/---

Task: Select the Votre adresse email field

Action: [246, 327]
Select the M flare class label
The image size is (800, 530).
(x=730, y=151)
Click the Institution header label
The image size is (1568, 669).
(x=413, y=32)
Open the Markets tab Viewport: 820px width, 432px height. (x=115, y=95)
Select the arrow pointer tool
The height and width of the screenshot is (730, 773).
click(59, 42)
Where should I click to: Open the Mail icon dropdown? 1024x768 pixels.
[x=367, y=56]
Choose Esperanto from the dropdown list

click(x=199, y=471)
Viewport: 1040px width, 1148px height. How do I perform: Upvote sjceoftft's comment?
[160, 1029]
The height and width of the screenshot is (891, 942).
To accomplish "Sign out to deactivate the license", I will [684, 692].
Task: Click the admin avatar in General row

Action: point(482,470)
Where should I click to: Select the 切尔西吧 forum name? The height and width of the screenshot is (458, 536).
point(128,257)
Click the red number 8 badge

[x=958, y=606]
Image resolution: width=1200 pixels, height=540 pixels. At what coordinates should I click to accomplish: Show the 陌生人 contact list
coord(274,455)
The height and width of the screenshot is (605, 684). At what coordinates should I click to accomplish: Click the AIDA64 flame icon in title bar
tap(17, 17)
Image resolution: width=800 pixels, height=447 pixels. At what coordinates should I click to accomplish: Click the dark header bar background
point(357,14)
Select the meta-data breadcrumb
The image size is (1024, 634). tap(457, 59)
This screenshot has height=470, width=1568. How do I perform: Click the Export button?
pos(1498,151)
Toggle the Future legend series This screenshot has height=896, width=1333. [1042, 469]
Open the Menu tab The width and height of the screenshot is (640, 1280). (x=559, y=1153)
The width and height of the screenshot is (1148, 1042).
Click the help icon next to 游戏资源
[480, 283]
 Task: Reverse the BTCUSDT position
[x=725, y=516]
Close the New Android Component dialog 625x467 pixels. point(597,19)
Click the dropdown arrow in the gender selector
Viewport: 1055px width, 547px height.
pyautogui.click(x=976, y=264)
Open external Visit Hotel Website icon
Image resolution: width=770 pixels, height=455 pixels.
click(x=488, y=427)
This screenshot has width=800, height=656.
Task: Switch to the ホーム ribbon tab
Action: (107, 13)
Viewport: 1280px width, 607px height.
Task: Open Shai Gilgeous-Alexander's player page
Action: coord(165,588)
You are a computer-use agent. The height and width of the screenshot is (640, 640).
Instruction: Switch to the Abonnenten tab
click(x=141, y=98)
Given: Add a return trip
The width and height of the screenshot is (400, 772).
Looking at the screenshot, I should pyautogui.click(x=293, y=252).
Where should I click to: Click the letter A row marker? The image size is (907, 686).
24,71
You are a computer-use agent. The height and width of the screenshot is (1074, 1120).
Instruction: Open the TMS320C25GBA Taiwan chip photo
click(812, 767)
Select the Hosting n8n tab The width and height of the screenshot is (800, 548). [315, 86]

\---

§ TASK INSTRUCTIONS: Find each line in the records above that contains "agent", and copy it.

§ YOUR SOLUTION:
You are a computer-use agent. The height and width of the screenshot is (640, 640).
You are a computer-use agent. The height and width of the screenshot is (1074, 1120).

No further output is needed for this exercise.